Material supplied ▸
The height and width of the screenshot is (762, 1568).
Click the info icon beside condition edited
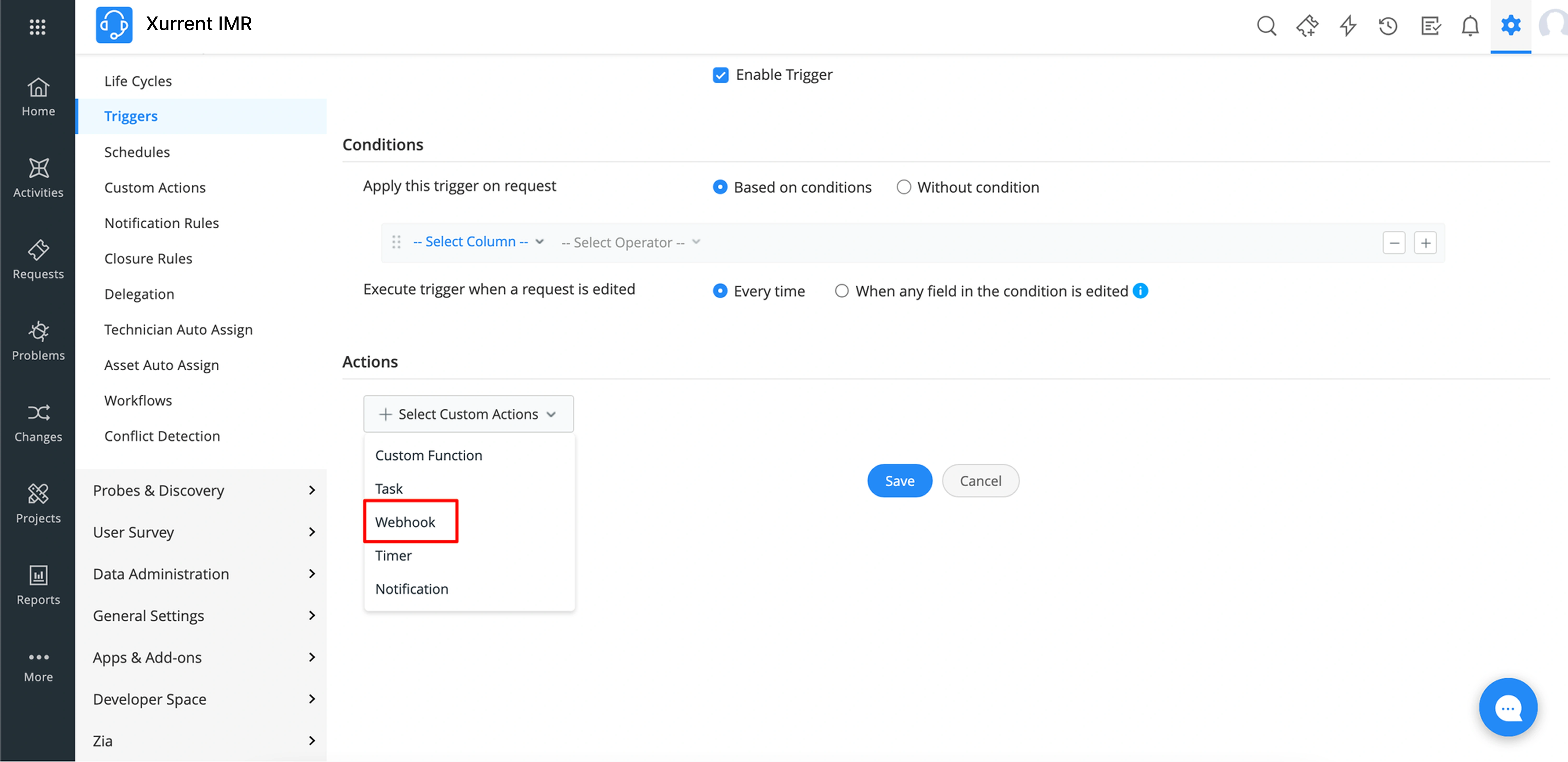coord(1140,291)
---
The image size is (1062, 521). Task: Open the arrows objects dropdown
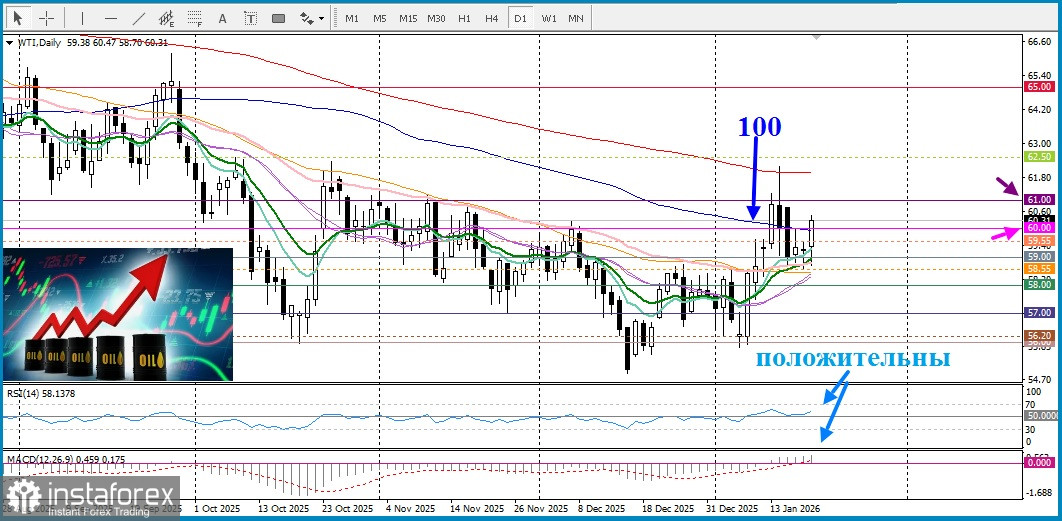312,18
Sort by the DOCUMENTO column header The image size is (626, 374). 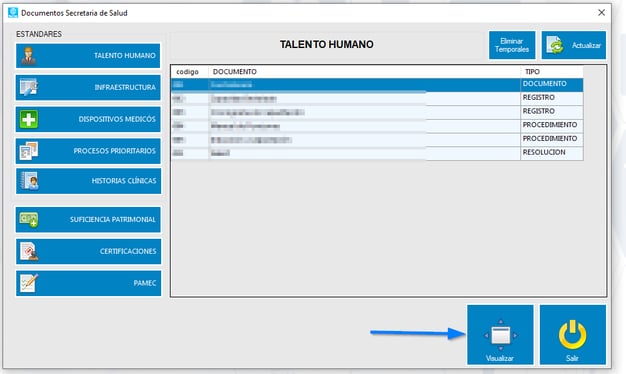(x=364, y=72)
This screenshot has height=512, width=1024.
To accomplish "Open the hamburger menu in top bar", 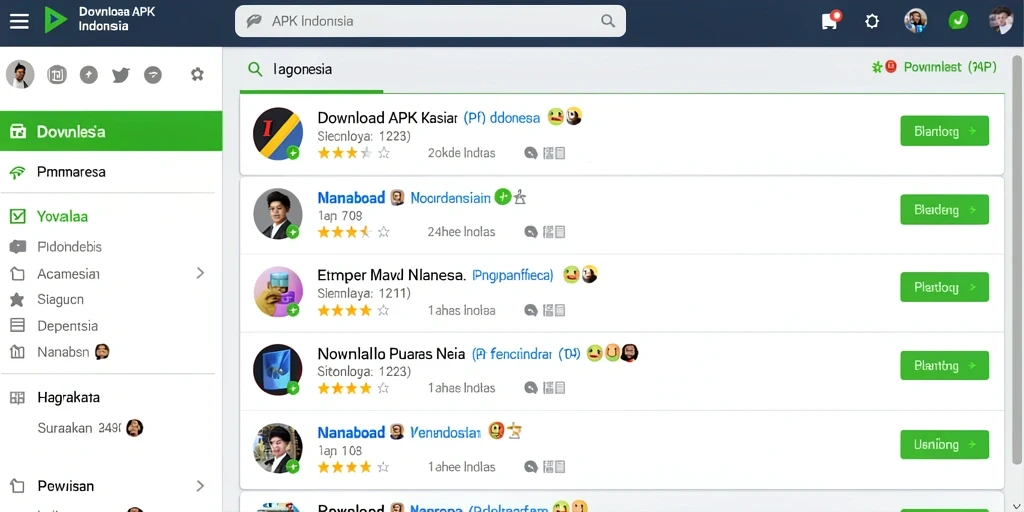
...
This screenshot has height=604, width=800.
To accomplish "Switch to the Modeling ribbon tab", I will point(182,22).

Set exercise ▸
Rewrite only the lines from the one containing "This screenshot has height=604, width=800." through the one containing "I will point(182,22).", keeping the requests as they are. Scale each coordinate in the answers by 0.85 and round to whole numbers, rounding halves up.

Task output ▸
This screenshot has height=604, width=800.
To accomplish "Switch to the Modeling ribbon tab", I will point(155,19).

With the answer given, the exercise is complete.